The custom .dbt\macros\spark__location_clause.sql macro jinja templating line:
location 's3://mydevbucketname/{{ location_root }}{{ cust_schema }}/{{ identifier }}'
is rendered during dbt compile to
location 's3://mydevbucketname/silver/curated/data/myusername/mytablename'
[tool.poetry.dependencies]
dbt-databricks="^1.7.10"
dbt-core = "1.7.15"
apache-airflow-providers-databricks = "3.3.0"
dbt --version
Core:
- installed: 1.7.15
- latest: 1.8.3 - Update available!
Your version of dbt-core is out of date!
You can find instructions for upgrading here:
https://docs.getdbt.com/docs/installation
Plugins:
- databricks: 1.7.16 - Update available!
- spark: 1.7.1 - Update available!
At least one plugin is out of date or incompatible with dbt-core.
You can find instructions for upgrading here:
https://docs.getdbt.com/docs/installation
dbt-adapters 1.3.2
apache-airflow-providers-databricks 2.9.6
databricks-sql-connector 3.3.0
However, when I upgrade to latest version of dbt-databricks dbt-core 1.8.x the .\dbt\macros\spark__location_clause.sql
macro is no longer being called and the table creation errors with an invalid External storage location uri.
I wish to keep up-to-date with latest version of dbt-databricks dbt-core and also continue to create external type (not managed) databricks delta tables.
install dbt 1.8.x (no changes to my working models or the working macros)

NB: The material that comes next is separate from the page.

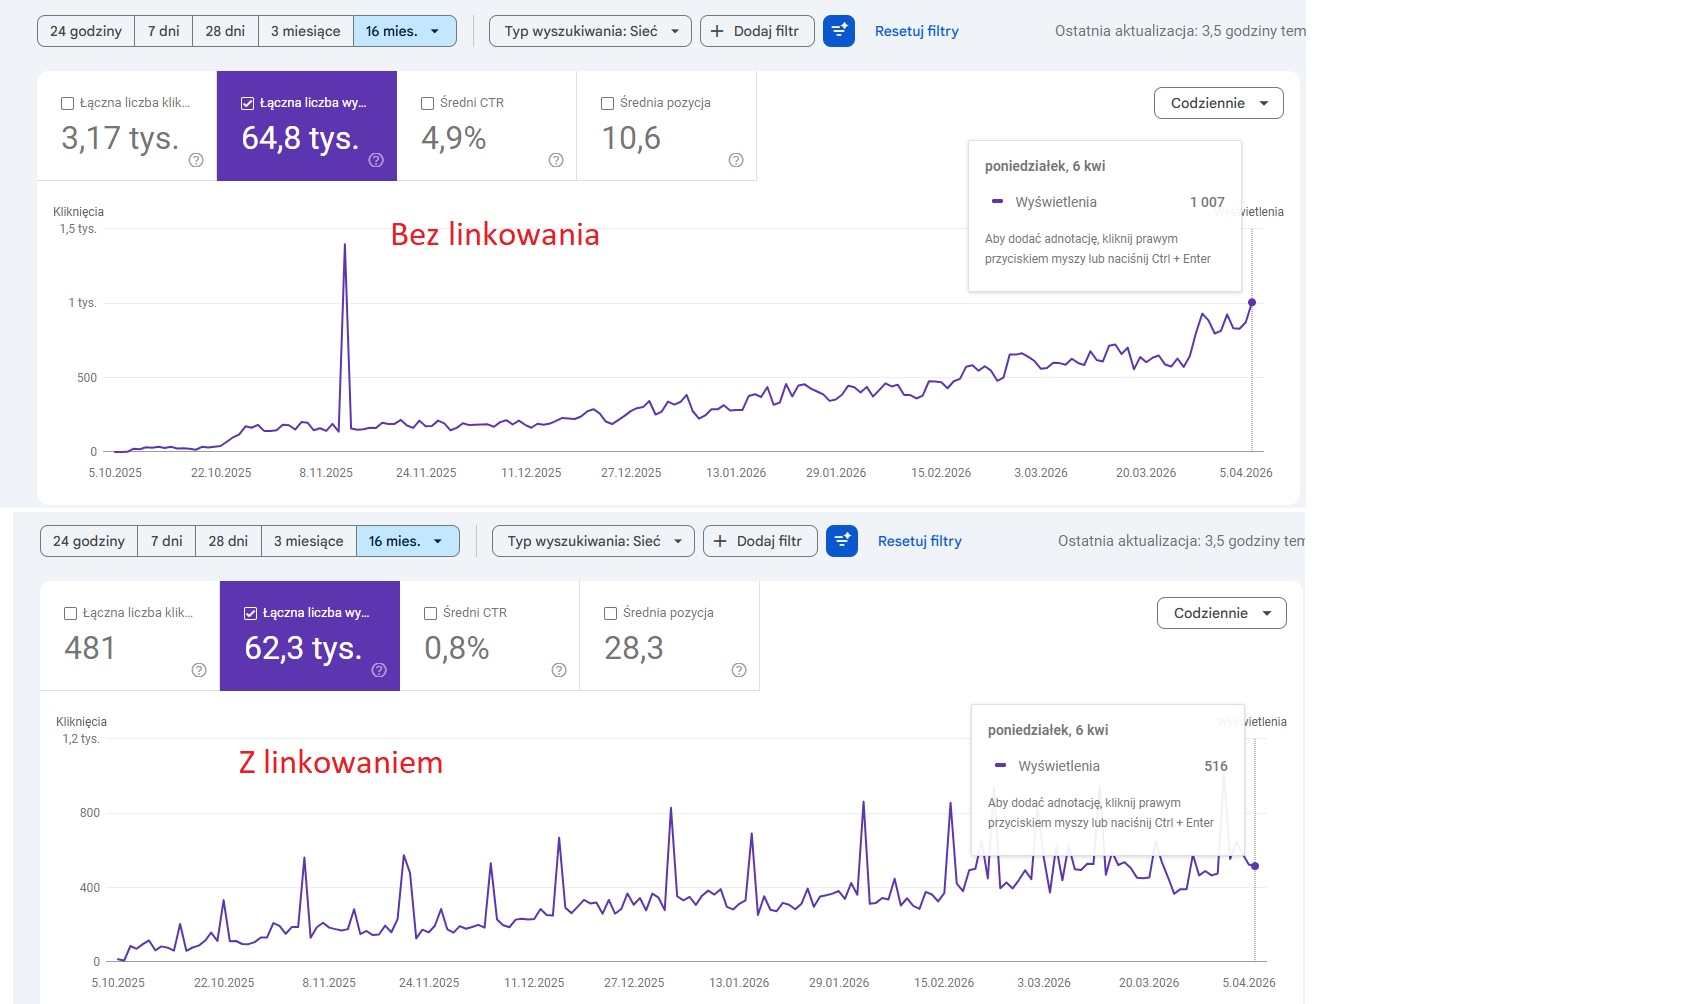
Task: Expand the Codziennie dropdown in the upper report
Action: (1218, 103)
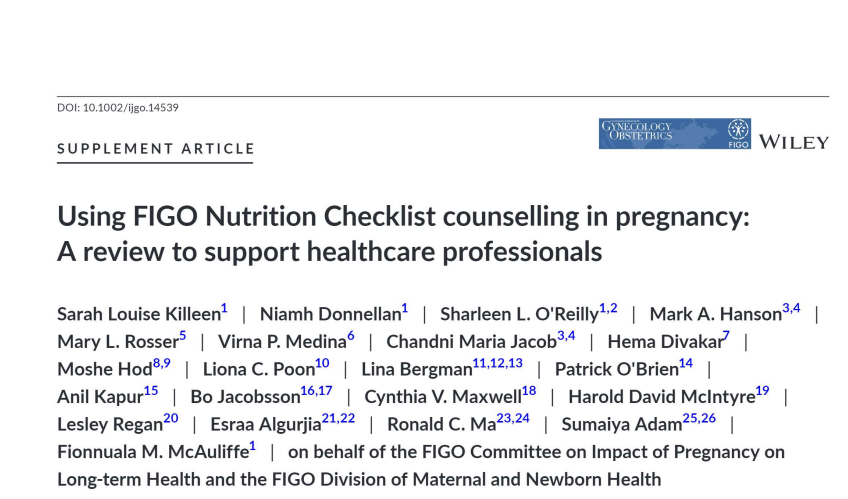This screenshot has height=499, width=848.
Task: Open affiliation 5 after Mary L. Rosser
Action: 183,336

[tool.poetry.dependencies]
dbt-databricks = "^1.8.0"
dbt-core = "^1.7.15"
apache-airflow-providers-databricks = "^2.0.0"
dbt --version
Core:
- installed: 1.8.3
- latest: 1.8.3 - Up to date!
Plugins:
- databricks: 1.8.3 - Up to date!
- spark: 1.8.0 - Up to date!
dbt-adapters 1.2.1
apache-airflow-providers-databricks 2.2.0
databricks-sql-connector 3.1.2
is rendered during dbt compile to
location 'silver/curated/data/mytablename'
looks like ignored the custom override macro .dbt\macros\spark__location_clause.sql and ran the default dbt_spark.spark__location_clause.sql macro
{% macro spark__location_clause() %}
{%- set location_root = config.get('location_root', validator=validation.any[basestring]) -%}
{%- set identifier = model['alias'] -%}
{%- if location_root is not none %}
location '{{ location_root }}/{{ identifier }}'
{%- endif %}
{%- endmacro -%}
Error message using dbt run
e[0m10:15:19.423283 [error] [MainThread]: Runtime Error in model mytablename (models\silver\silver_curated\mytablename.sql)
[RequestId=7ade644b-67ad-4b17-8829-6642f4595c8b ErrorClass=INVALID_PARAMETER_VALUE] GenerateTemporaryPathCredential uri silver/curated/data/mytablename is not a valid URI. Error message: INVALID_PARAMETER_VALUE: Missing cloud file system scheme.
e[0m10:15:19.424923 [info ] [MainThread]: